Trecho selecionado
┄┄┄┄┄┄┄┄┄┄
O Homem e sua Hora é o único livro publicado em vida do poeta, pela
Editora Livros de Portugal, Rio de Janeiro, 1955. No Balanço sobre a página que
dirigia no Jornal do Brasil, Mário Faustino referiu-se a O Homem e sua hora
como uma “espécie de relatório de meia dúzia de anos de aprendizado poético”
(Poesia-Experiência, p. 278).
PUBLICAÇÕES PÓSTUMAS:
- Poesia
de Mário Faustino (Rio de Janeiro: Editora Civilização Brasileira, 1966,
org. por Benedito Nunes) Constam além do livro O Homem e sua Hora alguns
fragmentos que constituem parte do chamado poema longo, preconizado pelo poeta;
- Cinco
ensaios sobre poesia de Mário Faustino (Ensaios sobre poética, org. por
Assis Brasil, Rio de Janeiro – Edições GRD, 1964);
- Poesia-Experiência
(Ensaios de poética e estudos sobre poesia. Org. por Benedito Nunes, São Paulo,
Editora Perspectiva, coleção Debates, 1977)
- Poesia
Completa – Poesia Traduzida. São Paulo, Editora Max Limonad, 1985. Nessa
edição encontramos um longo poema que o poeta deixou incompleto: “A
Reconstrução”. Esse poema teria 8 poartes. Apenas a primeira foi feita.
- Os
melhores poemas de Mário Faustino (Seleção de Benedito Nunes, publicada
pela Global Editora, São Paulo, 1985);
- Evolução
da Poesia Brasileira (Estudo crítico de nossa poesia colonial, de Anchieta
a Santa Rita Durão – obra incompleta, com apresentação de Benedito Nunes,
publicada pela Fundação Casa de Jorge Amado, Salvador - BA, 1993);
- O Homem
e sua Hora e outros poemas, Mário Faustino.(Pesquisa e organização de Maria
Eugênia Boaventura. Edição Companhia das Letras, 2002. Inclui além dos textos
de O Homem e sua hora, poemas esparsos de Faustino, publicados na
imprensa, a partir de 1948, e inéditos cedidos por Benedito Nunes). Inserem-se
nessa obra o ensaio de Maria Eugênia Boaventura, “Um militante da poesia” e o
depoimento crítico-literário de Benedito Nunes: “A poesia de meu amigo Mário.”
┄┄┄┄┄┄┄┄┄┄
Registros de localização de palavras e elementos
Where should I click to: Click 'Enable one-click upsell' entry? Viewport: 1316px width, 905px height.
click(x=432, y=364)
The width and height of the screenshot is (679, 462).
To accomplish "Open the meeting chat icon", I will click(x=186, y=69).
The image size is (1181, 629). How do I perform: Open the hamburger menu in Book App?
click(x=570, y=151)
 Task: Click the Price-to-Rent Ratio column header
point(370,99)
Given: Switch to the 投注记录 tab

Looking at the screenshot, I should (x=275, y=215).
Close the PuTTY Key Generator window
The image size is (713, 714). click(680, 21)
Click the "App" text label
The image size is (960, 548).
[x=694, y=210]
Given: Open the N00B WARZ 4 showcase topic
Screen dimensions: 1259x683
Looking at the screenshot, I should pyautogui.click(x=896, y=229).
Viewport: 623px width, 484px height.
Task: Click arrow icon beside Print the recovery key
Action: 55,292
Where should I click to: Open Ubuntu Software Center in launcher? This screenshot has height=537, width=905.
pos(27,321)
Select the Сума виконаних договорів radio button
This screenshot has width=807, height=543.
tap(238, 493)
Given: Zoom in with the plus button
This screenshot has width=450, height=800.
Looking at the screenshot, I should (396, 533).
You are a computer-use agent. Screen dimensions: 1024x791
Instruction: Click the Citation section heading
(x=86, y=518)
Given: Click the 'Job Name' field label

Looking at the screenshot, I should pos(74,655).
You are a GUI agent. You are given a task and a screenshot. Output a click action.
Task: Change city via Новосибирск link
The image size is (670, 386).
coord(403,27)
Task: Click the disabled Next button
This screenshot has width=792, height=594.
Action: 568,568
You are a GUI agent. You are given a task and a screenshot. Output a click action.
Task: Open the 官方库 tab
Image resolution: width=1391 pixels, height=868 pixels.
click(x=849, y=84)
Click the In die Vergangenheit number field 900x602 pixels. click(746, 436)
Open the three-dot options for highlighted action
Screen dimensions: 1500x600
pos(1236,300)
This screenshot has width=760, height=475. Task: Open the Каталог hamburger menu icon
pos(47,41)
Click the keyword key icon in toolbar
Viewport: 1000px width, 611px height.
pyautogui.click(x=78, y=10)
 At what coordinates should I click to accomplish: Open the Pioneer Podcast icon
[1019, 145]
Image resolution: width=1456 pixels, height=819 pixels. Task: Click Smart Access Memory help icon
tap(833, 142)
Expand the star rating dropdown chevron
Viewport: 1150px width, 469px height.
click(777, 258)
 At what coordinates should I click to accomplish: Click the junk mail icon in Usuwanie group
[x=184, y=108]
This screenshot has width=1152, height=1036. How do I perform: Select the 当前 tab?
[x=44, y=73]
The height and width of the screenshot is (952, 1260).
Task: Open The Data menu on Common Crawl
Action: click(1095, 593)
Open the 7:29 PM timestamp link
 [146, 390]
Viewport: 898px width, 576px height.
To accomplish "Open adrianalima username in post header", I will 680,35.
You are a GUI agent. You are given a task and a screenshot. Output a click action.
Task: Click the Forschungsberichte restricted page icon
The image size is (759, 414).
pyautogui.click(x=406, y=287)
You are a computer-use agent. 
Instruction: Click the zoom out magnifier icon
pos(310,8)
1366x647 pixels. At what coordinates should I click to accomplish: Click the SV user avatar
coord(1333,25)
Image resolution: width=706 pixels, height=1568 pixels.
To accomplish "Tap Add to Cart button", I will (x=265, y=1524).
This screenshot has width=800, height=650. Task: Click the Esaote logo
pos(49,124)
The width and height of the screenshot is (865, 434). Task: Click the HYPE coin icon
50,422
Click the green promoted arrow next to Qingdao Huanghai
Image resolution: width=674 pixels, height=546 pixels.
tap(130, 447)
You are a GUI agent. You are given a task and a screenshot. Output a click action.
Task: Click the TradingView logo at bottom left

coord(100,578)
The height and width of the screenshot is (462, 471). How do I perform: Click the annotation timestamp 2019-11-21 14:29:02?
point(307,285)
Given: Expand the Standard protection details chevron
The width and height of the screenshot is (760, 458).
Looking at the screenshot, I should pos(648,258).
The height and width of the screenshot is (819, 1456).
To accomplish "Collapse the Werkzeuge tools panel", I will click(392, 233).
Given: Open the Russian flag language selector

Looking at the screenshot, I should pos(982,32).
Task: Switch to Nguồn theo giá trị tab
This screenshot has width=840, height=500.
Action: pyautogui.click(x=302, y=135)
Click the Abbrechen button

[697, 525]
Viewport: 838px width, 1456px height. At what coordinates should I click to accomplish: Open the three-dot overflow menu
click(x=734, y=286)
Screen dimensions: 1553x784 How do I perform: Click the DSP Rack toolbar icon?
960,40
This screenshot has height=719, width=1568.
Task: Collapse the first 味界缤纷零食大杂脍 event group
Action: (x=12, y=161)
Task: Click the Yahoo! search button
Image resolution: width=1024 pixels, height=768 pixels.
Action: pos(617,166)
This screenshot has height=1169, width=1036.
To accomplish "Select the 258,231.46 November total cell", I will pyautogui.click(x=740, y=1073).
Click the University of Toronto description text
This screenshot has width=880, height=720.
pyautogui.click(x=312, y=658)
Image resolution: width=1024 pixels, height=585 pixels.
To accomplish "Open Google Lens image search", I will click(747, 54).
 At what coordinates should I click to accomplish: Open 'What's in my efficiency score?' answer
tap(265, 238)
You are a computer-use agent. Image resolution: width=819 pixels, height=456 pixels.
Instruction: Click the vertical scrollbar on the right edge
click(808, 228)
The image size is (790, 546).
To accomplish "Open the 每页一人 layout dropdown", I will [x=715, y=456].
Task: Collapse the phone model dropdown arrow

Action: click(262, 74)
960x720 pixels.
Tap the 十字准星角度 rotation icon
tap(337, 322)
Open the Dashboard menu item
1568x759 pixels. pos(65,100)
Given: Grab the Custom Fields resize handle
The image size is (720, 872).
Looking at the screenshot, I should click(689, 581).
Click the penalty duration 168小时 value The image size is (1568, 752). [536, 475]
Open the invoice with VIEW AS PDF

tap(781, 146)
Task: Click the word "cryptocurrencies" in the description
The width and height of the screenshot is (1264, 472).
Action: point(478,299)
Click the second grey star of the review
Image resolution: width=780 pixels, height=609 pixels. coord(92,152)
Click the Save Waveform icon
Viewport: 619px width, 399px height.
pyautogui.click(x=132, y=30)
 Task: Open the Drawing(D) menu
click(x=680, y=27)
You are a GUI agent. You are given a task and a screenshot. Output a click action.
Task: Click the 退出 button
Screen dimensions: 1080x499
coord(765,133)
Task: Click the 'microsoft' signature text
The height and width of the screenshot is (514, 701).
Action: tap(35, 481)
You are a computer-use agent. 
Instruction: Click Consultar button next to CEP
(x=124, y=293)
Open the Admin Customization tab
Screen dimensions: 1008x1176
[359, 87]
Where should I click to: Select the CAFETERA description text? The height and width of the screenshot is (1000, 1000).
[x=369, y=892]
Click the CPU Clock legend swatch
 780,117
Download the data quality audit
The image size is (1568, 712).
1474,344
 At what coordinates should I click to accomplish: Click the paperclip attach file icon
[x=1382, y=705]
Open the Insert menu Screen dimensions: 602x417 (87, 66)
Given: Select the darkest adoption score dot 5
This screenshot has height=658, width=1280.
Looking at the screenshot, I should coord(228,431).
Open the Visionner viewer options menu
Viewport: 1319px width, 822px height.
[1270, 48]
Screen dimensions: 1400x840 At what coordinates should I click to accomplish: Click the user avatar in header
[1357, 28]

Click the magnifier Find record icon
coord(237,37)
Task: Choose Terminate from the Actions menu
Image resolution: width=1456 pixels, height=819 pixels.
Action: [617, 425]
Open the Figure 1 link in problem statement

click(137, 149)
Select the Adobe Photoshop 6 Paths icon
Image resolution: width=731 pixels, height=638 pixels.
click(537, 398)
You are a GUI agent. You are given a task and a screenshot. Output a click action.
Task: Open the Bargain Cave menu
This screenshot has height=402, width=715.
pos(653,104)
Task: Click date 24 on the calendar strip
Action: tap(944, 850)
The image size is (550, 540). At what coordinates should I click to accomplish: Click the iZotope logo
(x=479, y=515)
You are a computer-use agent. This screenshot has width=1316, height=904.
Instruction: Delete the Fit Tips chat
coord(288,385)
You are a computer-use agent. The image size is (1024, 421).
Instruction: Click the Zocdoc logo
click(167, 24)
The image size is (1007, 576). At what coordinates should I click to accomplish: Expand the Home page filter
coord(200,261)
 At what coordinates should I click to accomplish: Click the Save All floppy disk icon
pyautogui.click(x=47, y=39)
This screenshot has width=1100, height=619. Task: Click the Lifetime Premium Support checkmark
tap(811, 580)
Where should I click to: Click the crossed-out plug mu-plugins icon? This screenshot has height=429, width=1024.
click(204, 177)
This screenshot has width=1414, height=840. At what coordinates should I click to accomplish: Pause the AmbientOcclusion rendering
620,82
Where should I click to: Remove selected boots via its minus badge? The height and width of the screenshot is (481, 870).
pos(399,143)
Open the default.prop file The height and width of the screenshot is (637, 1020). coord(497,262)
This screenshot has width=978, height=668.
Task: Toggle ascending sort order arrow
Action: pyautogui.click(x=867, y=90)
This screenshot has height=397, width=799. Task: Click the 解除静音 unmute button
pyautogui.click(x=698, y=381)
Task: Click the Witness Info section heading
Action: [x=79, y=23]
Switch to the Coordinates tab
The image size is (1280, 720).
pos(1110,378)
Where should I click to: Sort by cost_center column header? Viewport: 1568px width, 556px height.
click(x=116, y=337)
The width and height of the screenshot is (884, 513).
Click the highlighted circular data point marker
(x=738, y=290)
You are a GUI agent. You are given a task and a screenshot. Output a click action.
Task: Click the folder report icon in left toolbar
┄┄┄┄┄┄┄┄┄┄
Tarefas do exercício
#1 Reproduza o trecho sobre Mário Faustino de "O Homem e sua Hora é" até "(Poesia-Experiência, p. 278).".
#2 Cite todas as cidades onde, segundo o trecho sobre Mário Faustino, foram publicadas as obras listadas.
#3 Em que ano saiu O Homem e sua Hora, de acordo com o trecho sobre Mário Faustino?

Respostas em ordem
#1
O Homem e sua Hora é o único livro publicado em vida do poeta, pela
Editora Livros de Portugal, Rio de Janeiro, 1955. No Balanço sobre a página que
dirigia no Jornal do Brasil, Mário Faustino referiu-se a O Homem e sua hora
como uma “espécie de relatório de meia dúzia de anos de aprendizado poético”
(Poesia-Experiência, p. 278).

#2 Rio de Janeiro, São Paulo e Salvador.

#3 Em 1955.